Julian Heming is a tropical prediction scientist at the Met Office. He helps develop and maintain forecast models that help predict tropical cyclones using data from complex observing networks around the world.
Working alongside engineers in the space industry, these two groups are building and exploiting satellite systems that can produce more and more reliable and timely weather data.
"It's a challenging technology, and there's a lot of cross fertilisation (of ideas) between engineers and scientists," says Lothar Schwarz, operations preparation manager at the European Organisation for the Exploitation of Meteorological Satellites (EUMETSAT) [new window].
John Eyre's team at the Met Office's Satellite Applications department is the bridge between the scientists and engineers. It is their job to research and develop the application of satellite data, and work with the engineers to decide what equipment should be carried on the next generation of satellites. Many of the team members have experience in designing and building satellite systems themselves.
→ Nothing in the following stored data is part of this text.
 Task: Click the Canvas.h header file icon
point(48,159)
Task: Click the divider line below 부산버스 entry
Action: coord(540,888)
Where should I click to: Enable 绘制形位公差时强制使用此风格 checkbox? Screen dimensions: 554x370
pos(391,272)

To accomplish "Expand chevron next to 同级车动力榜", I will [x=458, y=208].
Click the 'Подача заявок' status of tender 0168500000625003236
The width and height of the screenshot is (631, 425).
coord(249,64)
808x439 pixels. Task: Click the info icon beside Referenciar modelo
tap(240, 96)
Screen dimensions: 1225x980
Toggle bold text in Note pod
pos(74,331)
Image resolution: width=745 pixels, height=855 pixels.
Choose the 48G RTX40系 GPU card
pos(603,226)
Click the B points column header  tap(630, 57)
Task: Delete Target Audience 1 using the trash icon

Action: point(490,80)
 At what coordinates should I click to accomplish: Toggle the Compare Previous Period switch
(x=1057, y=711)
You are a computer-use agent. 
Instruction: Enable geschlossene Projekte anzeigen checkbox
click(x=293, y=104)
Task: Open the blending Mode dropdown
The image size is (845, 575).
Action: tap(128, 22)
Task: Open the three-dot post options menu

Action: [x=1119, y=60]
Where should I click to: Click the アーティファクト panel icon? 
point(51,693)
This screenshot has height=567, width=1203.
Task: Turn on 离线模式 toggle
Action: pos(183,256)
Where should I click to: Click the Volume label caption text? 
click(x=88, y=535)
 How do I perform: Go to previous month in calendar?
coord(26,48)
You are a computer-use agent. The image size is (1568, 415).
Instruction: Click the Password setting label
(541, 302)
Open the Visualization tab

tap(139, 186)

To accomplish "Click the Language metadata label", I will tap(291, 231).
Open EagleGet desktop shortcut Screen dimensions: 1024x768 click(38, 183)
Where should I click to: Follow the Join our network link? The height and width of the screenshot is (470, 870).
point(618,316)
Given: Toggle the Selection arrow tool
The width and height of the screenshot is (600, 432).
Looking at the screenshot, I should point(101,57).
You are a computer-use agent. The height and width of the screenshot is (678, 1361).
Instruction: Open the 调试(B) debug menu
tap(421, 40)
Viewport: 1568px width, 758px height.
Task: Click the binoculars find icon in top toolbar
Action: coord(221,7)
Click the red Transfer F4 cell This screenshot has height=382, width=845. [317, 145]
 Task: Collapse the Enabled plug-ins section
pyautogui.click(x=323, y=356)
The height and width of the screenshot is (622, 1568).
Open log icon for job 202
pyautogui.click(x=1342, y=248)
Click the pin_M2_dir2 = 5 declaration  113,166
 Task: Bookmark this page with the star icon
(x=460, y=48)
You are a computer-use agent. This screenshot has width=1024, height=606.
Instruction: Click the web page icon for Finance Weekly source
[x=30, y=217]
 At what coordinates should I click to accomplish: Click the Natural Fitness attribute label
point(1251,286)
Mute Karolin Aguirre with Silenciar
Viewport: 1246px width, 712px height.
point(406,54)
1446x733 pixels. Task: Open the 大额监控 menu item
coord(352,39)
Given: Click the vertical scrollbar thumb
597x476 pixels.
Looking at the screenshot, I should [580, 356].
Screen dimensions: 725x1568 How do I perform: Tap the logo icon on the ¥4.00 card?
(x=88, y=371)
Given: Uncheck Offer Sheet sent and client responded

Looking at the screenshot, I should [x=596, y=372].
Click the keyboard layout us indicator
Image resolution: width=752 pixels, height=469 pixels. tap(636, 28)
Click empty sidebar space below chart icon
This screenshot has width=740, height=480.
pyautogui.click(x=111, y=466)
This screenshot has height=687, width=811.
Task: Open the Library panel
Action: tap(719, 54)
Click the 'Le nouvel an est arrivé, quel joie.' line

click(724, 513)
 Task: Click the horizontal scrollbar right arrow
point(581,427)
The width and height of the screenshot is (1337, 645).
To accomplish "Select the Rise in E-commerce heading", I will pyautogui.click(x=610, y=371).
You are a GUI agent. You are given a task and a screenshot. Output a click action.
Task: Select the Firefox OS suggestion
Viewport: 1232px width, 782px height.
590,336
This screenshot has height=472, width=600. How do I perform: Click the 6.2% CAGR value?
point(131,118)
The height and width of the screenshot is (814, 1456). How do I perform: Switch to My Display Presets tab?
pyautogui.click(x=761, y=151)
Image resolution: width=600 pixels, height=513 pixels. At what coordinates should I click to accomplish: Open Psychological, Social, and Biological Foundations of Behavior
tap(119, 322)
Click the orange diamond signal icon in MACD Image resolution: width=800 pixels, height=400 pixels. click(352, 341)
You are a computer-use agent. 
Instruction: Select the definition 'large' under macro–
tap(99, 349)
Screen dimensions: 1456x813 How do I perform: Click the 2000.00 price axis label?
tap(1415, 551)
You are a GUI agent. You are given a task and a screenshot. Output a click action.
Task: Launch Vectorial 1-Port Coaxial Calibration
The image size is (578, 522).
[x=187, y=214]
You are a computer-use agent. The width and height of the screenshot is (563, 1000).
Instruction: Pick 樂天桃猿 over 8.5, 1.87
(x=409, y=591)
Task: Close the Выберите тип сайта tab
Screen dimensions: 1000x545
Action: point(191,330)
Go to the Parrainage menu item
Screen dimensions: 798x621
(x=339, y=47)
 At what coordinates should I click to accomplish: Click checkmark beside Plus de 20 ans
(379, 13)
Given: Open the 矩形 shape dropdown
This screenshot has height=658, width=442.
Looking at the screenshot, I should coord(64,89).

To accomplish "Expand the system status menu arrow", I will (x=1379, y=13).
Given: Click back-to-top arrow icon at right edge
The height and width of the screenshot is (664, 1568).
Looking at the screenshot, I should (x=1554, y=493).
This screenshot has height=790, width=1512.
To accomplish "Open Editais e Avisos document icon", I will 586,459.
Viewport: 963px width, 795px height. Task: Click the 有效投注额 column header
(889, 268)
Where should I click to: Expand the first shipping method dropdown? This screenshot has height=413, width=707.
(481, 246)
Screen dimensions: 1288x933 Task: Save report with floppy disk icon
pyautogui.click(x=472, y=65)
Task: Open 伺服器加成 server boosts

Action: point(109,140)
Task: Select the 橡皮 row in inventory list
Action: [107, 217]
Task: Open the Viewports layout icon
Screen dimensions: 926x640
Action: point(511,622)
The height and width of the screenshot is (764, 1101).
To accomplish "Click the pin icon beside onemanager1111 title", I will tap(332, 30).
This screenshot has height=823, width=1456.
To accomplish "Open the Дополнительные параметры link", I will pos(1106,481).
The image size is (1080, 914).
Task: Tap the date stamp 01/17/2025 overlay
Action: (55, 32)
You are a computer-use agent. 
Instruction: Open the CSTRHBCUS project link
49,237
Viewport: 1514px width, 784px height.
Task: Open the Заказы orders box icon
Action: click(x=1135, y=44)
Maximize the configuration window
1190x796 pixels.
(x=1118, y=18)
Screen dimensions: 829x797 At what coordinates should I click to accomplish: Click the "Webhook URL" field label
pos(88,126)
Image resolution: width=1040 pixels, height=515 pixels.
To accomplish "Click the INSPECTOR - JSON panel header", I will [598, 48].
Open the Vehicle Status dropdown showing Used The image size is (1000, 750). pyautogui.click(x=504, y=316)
"We engage with EUMETSAT to help plan future satellite systems," he explains. "Our main goal is to improve the weather forecast. Part of that is having better forecasting models, models that represent what goes on in the atmosphere in a more faithful way.
"Many of us come from an infrared radiation, microwave radiation background; we're generally physicists," he continues. "Satellites are so important to us because they provide data from all over the world. Unfortunately they don't measure temperature, humidity and wind: they measure the infrared, microwave and visible radiation coming out of the top of the atmosphere. Our job is to interpret those measurements, work out what they tell us about the wind, temperature, humidity and cloud and sea temperatures."
That may be the team's most immediate task, but they are also continuously working with EUMETSAT [new window] on the satellites of the future. Programmes are planned well ahead; a satellite project takes ten years to come to maturity and then it runs for a further 15. Eyre's team has to prepare for the new instruments that will be on board the next satellite, in order for the scientists to be able to best exploit the data they'll produce.
They're also are in charge of advising EUMETSAT of the most important instruments the next generation of satellites should carry. These are the geo-stationary satellites that'll be ready in 2016, and the polar-orbiting satellites of 2018.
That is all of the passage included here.